— Activity —
From the line containing "1000x562 pixels." through the last line of the records below, output every line exactly as it appears, but leave out the pictures.

— Data under study —
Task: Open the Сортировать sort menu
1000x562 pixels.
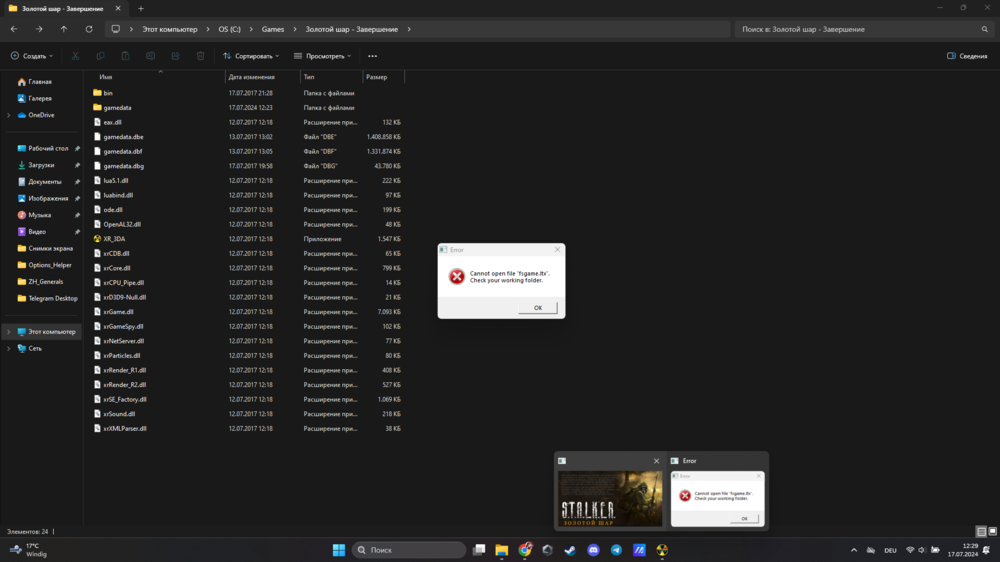Action: (251, 56)

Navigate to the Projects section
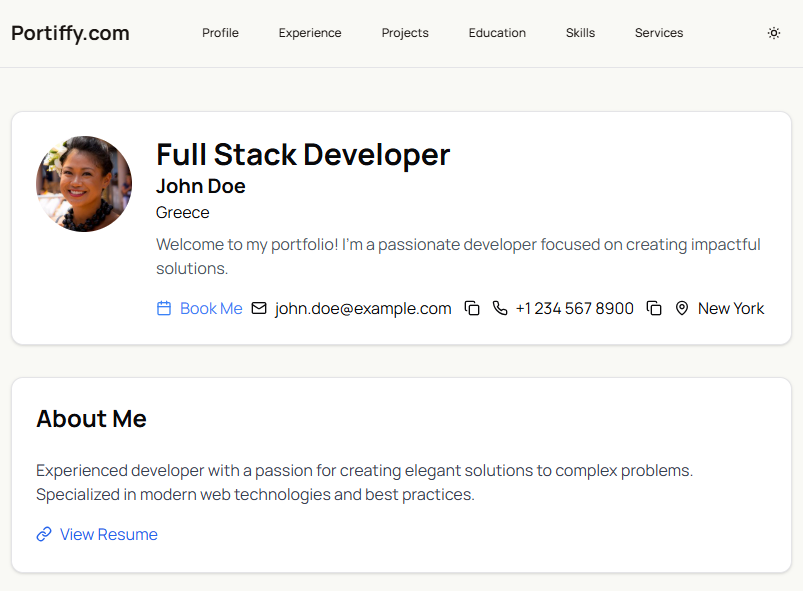point(405,33)
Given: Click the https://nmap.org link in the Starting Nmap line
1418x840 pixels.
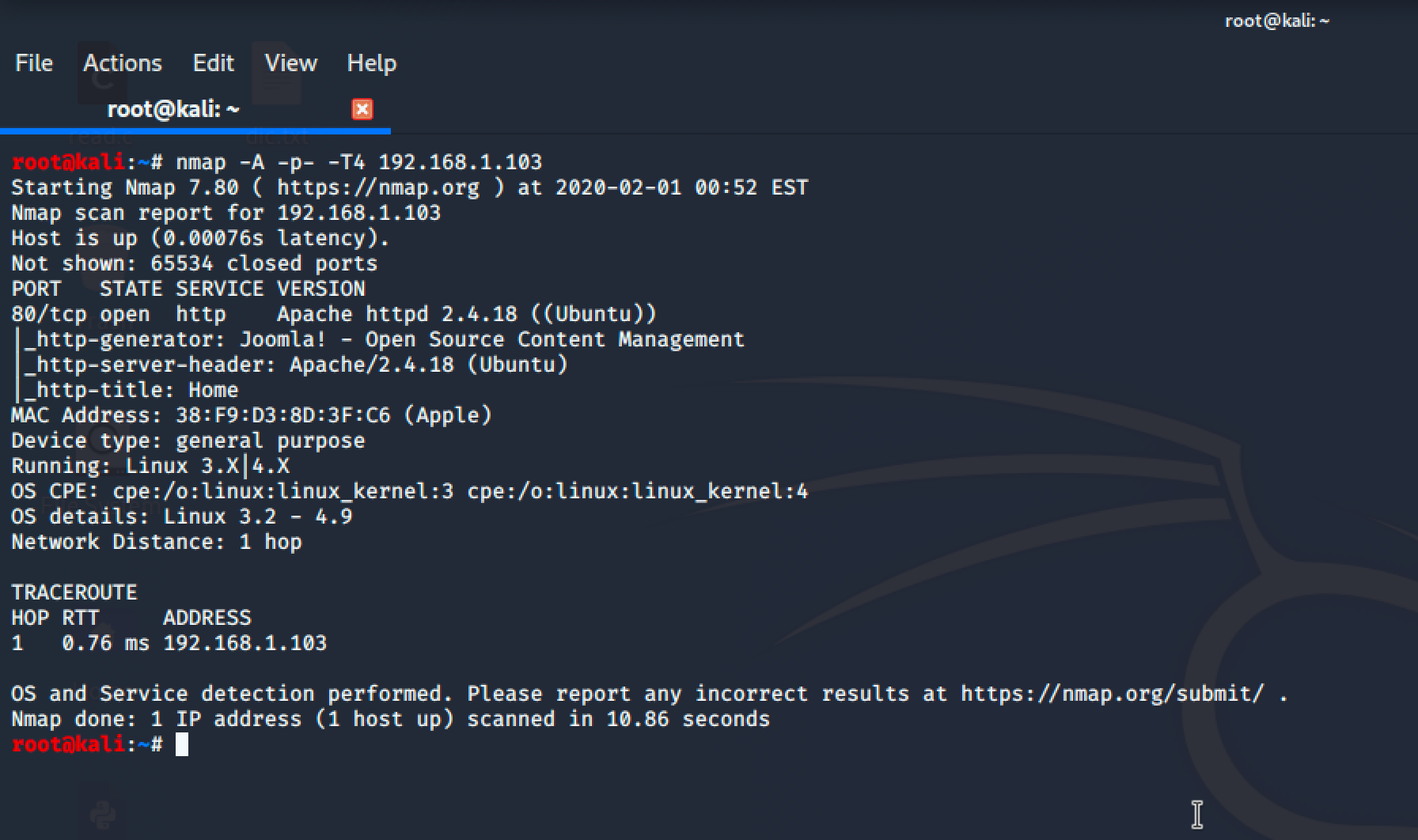Looking at the screenshot, I should [378, 187].
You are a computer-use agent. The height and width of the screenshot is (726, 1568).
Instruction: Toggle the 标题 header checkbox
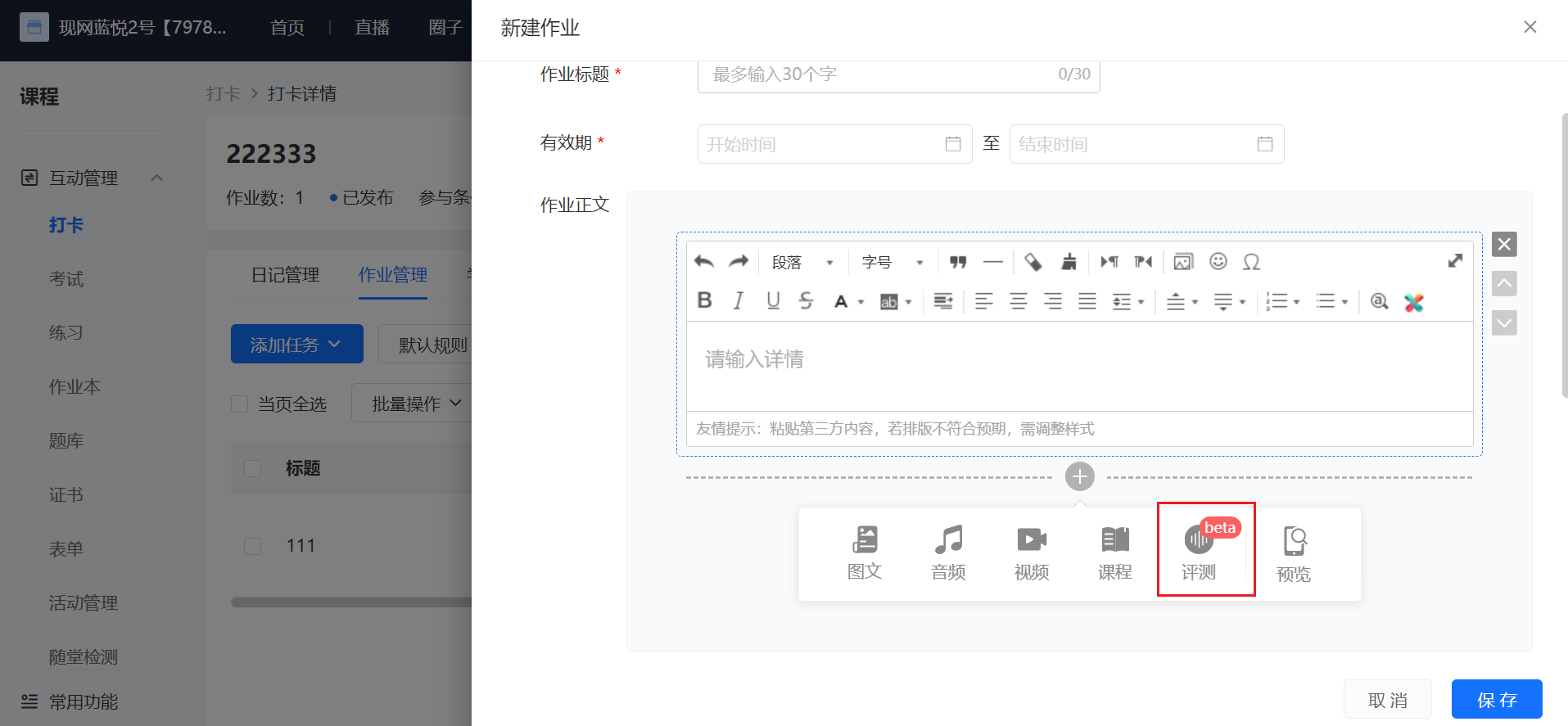click(253, 468)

— Response area —
1000x562 pixels.
Action: (251, 56)

Navigate to the Projects section
point(405,33)
Given: Click the https://nmap.org link in the Starting Nmap line
1418x840 pixels.
Looking at the screenshot, I should [378, 187].
You are a computer-use agent. The height and width of the screenshot is (726, 1568).
Instruction: Toggle the 标题 header checkbox
click(253, 468)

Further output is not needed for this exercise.